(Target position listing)

_ _ _

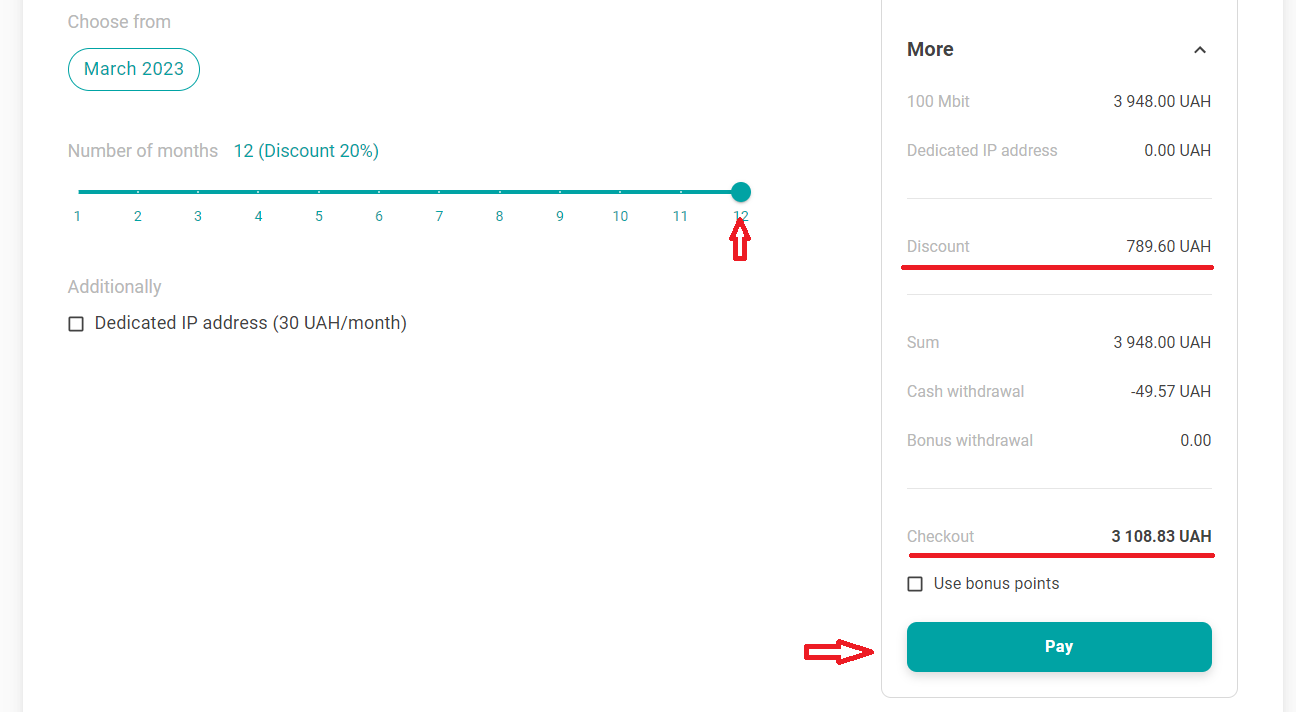Viewport: 1296px width, 712px height.
Task: Collapse the More section chevron
Action: click(1200, 50)
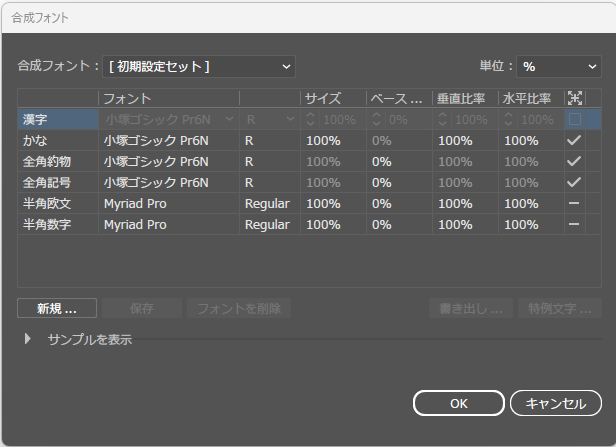Click the サイズ value in the かな row

[323, 141]
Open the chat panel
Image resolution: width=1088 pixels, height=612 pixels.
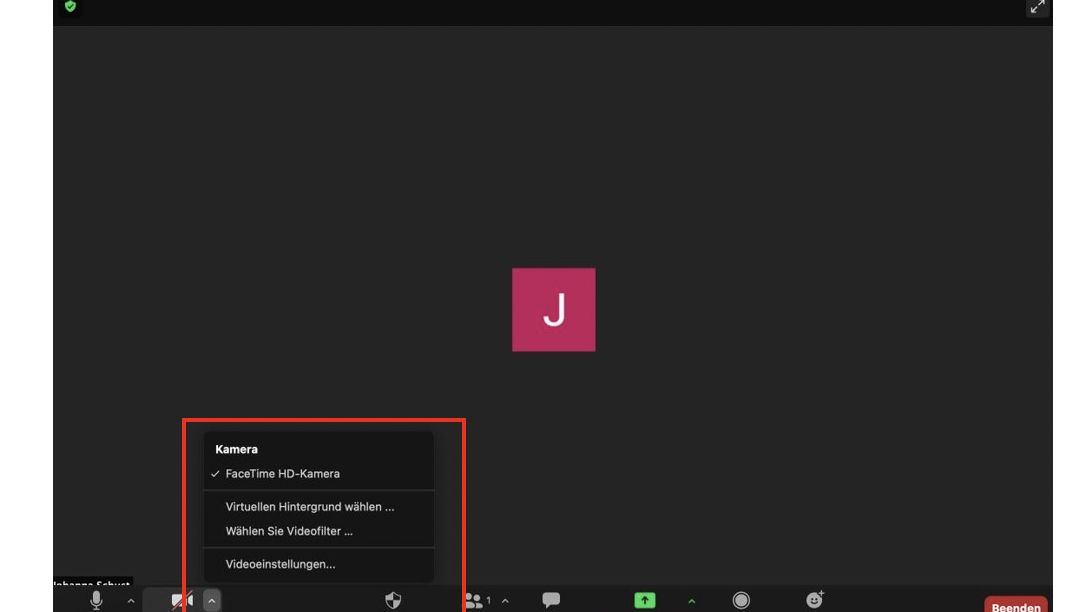(551, 600)
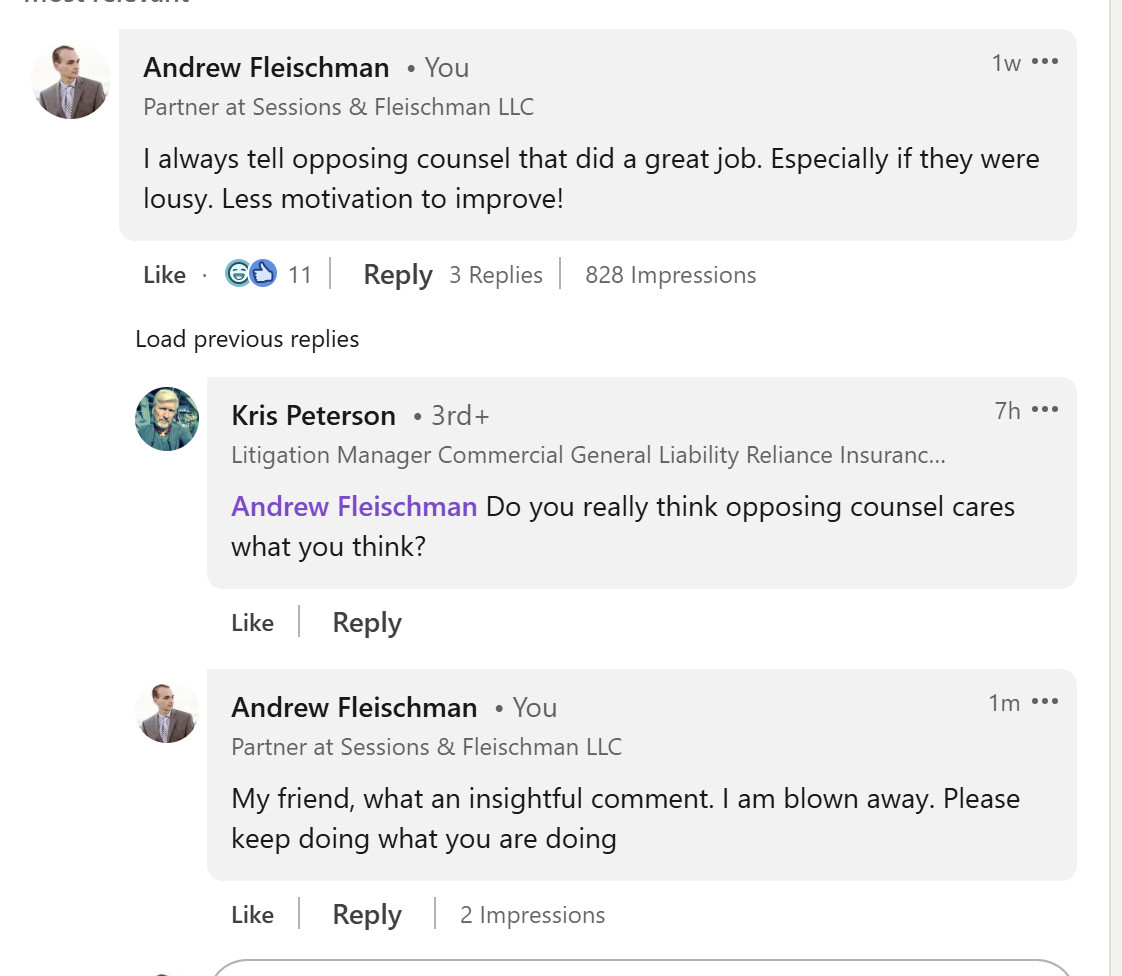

_ _ _

Can you write out every line of the listing above word for word, leaving out the pictures?

=== RESPONSE TO THIS EXERCISE ===
Viewport: 1296px width, 712px height.
Task: Collapse the More section chevron
Action: click(1200, 50)
Click the サイズ value in the かな row

[323, 141]
Open the chat panel
Image resolution: width=1088 pixels, height=612 pixels.
(551, 600)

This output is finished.